> TASK DETAILS
Lines from the one containing "At what coordinates" through the last line of the records below need to be repeated exactly; nothing else, and no pictures.

> DATA FOR THIS TASK

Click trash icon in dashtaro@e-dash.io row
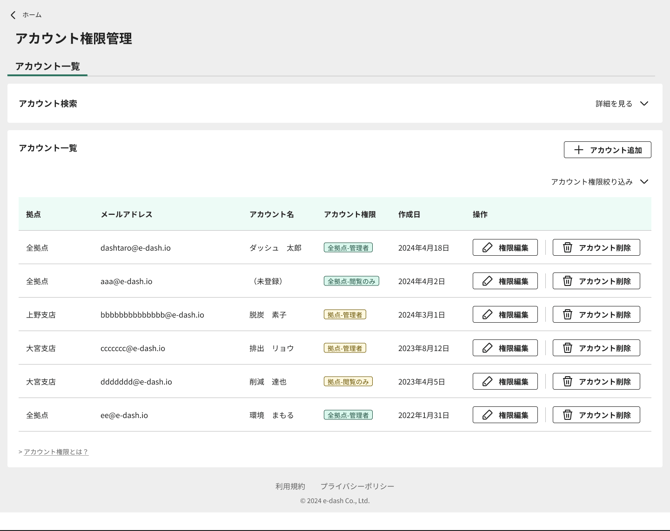 coord(567,248)
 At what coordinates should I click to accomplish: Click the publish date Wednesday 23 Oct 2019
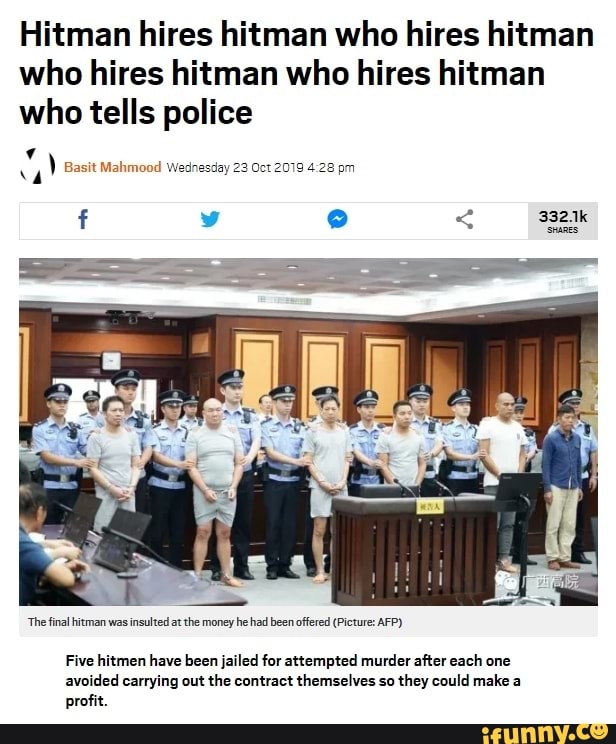(261, 168)
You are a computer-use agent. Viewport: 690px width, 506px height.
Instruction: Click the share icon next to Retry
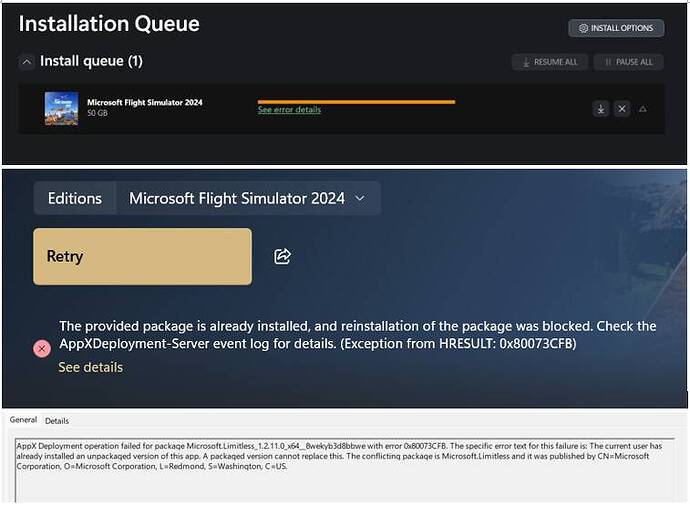point(282,257)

> SOLUTION TO THE EXERCISE
 At what coordinates should I click to accomplish: Click the publish date Wednesday 23 Oct 2019
(261, 168)
You are a computer-use agent. Viewport: 690px width, 506px height.
Instruction: Click the share icon next to Retry
point(282,257)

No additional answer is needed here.